Abordant le sujet des pénuries de médicaments lors de son audition ce matin au Sénat, le ministre de la Santé est revenu sur ses « propos maladroits » concernant des « pharmacies qui surstockent ». Pour autant, il pointe le problème entre les données « macro » des laboratoires et la réalité vécue en officine en termes d’approvisionnement, et appelle à faire du DP-Rupture un véritable outil de gestion des pénuries.
Après plus de deux heures d’audition ce matin en commission des affaires sociales du Sénat, le ministre de la Santé Aurélien Rousseau aura cité à de multiples reprises les pharmaciens. Un effet probable de sa rencontre avec la présidente du Conseil national de l’Ordre des pharmaciens, Carine Wolf-Thal, juste avant cette audition.
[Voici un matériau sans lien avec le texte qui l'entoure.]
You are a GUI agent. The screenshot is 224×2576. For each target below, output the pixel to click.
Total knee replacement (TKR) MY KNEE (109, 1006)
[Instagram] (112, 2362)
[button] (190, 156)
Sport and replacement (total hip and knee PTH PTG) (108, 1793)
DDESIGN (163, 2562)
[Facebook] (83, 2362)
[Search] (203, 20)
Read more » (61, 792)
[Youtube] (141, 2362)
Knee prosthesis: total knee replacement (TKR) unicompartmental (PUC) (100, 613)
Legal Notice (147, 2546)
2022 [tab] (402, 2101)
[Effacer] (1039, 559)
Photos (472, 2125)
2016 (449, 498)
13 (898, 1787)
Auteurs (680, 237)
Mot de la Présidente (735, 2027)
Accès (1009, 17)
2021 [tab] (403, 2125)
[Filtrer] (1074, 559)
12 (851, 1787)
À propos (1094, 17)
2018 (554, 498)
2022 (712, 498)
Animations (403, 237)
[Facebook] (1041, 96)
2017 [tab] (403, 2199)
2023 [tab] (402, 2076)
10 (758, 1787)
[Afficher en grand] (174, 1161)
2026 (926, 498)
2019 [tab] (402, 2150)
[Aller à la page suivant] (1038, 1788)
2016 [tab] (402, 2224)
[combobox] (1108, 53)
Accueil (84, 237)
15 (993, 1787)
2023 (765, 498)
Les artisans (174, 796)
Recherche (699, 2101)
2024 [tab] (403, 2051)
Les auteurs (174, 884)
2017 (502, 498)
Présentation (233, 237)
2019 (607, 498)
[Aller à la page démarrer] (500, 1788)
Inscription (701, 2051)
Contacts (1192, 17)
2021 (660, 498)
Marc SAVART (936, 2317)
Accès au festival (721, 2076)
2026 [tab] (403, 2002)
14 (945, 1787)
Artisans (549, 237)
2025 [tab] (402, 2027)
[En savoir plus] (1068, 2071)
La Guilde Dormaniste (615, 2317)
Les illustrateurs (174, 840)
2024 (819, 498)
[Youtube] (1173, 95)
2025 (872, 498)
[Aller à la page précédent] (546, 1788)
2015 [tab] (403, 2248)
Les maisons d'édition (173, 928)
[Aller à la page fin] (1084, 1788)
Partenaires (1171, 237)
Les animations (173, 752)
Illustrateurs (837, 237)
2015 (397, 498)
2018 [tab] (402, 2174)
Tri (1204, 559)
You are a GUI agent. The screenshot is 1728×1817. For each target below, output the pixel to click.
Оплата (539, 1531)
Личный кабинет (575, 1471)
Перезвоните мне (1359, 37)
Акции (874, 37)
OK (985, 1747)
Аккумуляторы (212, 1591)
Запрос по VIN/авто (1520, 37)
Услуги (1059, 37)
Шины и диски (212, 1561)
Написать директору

Interrogé sur les 445 médicaments essentiels listés par le gouvernement, il est revenu sur ses « propos maladroits puisqu’ils ont été mal compris » qu’il a tenu sur « France Inter » au début du mois. Évoquant un approvisionnement satisfaisant en amoxicilline au niveau national, il avait alors pointé du doigt des « grosses pharmacies » qui « ont fait des surstocks ». Et éveillé la colère de l’Union des syndicats de pharmaciens d’officine (USPO).
Devant les sénateurs, Aurélien Rousseau explique que les chiffres « macro » délivrés par les laboratoires sur les stocks nationaux en amoxicilline, paracétamol, etc., montrent qu’ils « sont plus élevés que l’an dernier et qu’on a du stock pour X semaines ». Mais ce n’est pas le vécu de nombre d’officines. Ce qui a conduit le ministre à demander à l’Agence nationale de sécurité du médicament et des produits de santé (ANSM) de se pencher sur le circuit. Résultat : « On a constaté que les grosses pharmacies avaient tendance à passer au-dessus des grossistes-répartiteurs pour commander directement auprès des laboratoires et pour stocker. Ce qui est un comportement tout à fait rationnel quand on a connu des pénuries. Mais les industriels vont d’abord vers ces grosses pharmacies et il y a des petites ou moyennes pharmacies qui n’arrivent pas à s’approvisionner. »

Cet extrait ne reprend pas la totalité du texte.